We study the convergence of a sequence of evolution equations for measures supported on the nodes of a graph. The evolution equations themselves can be interpreted as the forward Kolmogorov equations of Markov jump processes, or equivalently as the equations for the concentrations in a network of linear reactions. The jump rates or reaction rates are divided in two classes; ‘slow’ rates are constant, and ‘fast’ rates are scaled as \(1/\epsilon \), and we prove the convergence in the fast-reaction limit \(\epsilon \rightarrow 0\). We establish a \(\Gamma \)-convergence result for the rate functional in terms of both the concentration at each node and the flux over each edge (the level-2.5 rate function). The limiting system is again described by a functional, and characterises both fast and slow fluxes in the system. This method of proof has three advantages. First, no condition of detailed balance is required. Secondly, the formulation in terms of concentration and flux leads to a short and simple proof of the \(\Gamma \)-convergence; the price to pay is a more involved compactness proof. Finally, the method of proof deals with approximate solutions, for which the functional is not zero but small, without any changes.

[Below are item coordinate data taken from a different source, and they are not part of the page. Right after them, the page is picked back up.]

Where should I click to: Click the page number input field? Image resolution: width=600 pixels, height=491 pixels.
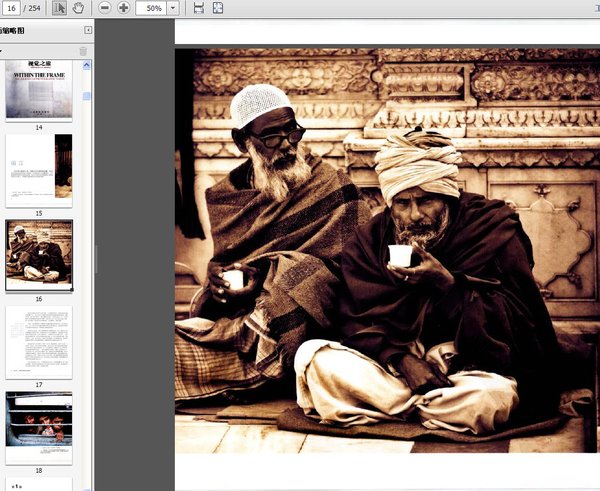(x=14, y=8)
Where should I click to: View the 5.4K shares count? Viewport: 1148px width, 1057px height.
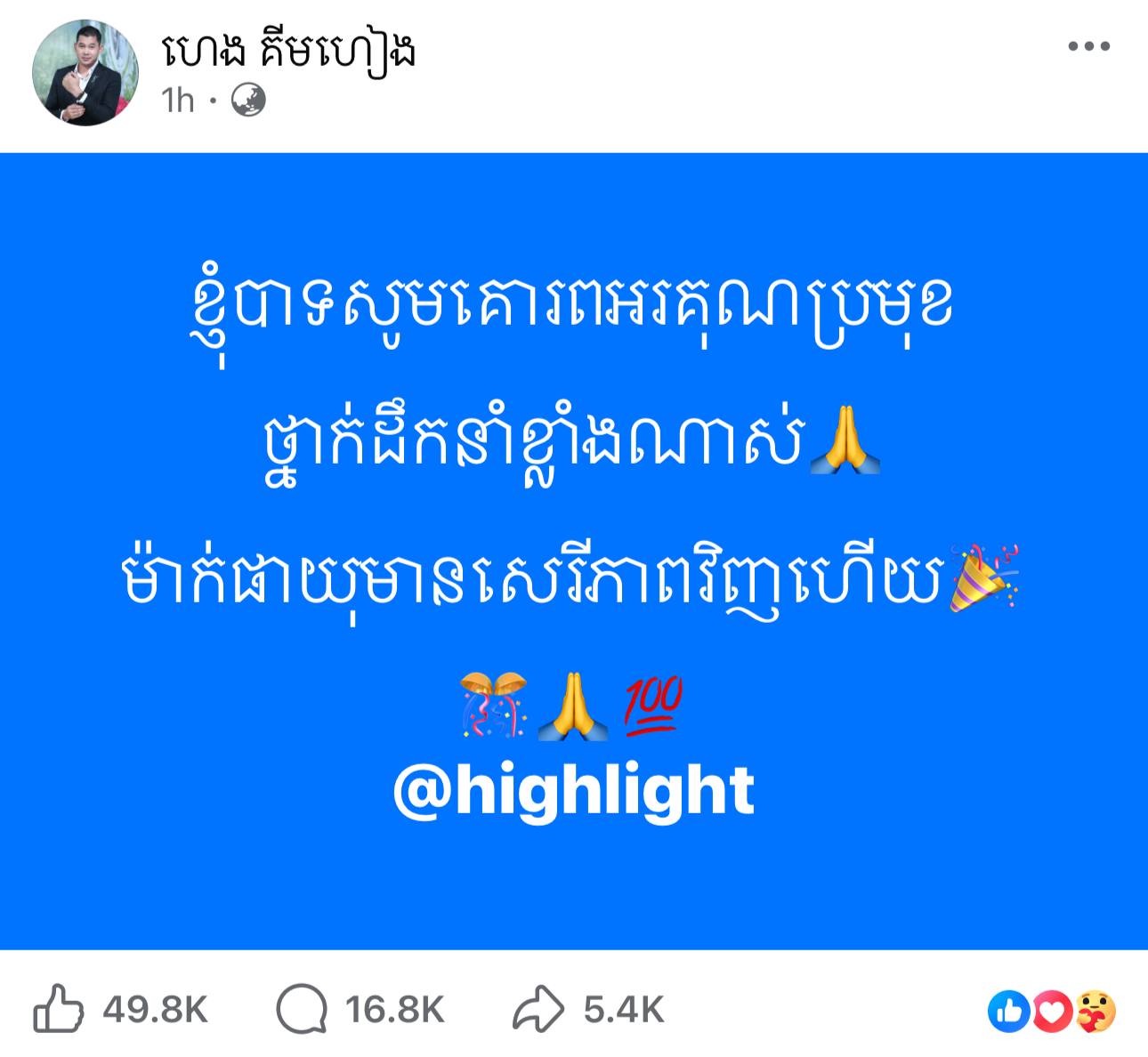[x=625, y=1010]
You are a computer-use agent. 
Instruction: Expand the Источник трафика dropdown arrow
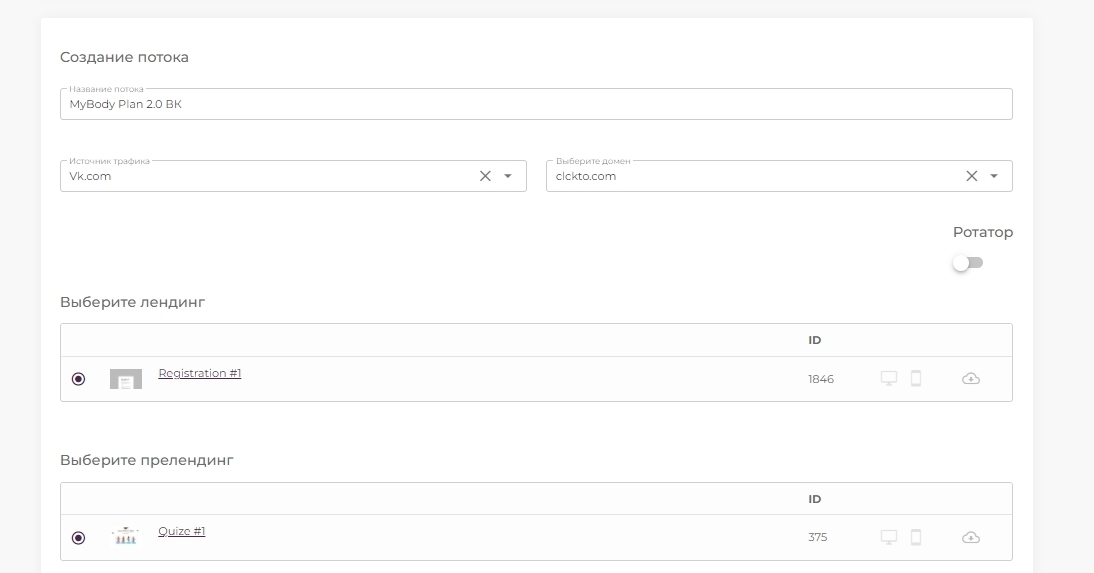pos(508,176)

我们研究了图节点上支持的度量的一系列演化方程的收敛性。演化方程本身可以解释为马尔可夫跳跃过程的正向 Kolmogorov 方程，或者等效地解释为线性反应网络中的浓度方程。跳跃率或反应率分为两类；“慢”速率是恒定的，“快”速率被缩放为 \(1/\epsilon \)，我们证明了快速反应极限\(\epsilon \rightarrow 0\)的收敛性。我们建立一个\(\Gamma \)- 在每个节点的浓度和每个边缘的通量方面的速率函数的收敛结果（2.5 级速率函数）。限制系统再次由泛函描述，并表征系统中的快速和慢速通量。这种证明方法具有三个优点。首先，不需要详细平衡的条件。其次，关于浓度和通量的公式导致\(\Gamma \)收敛的简短证明；付出的代价是更复杂的紧凑性证明。最后，证明方法处理近似解，其泛函不为零而是很小，没有任何变化。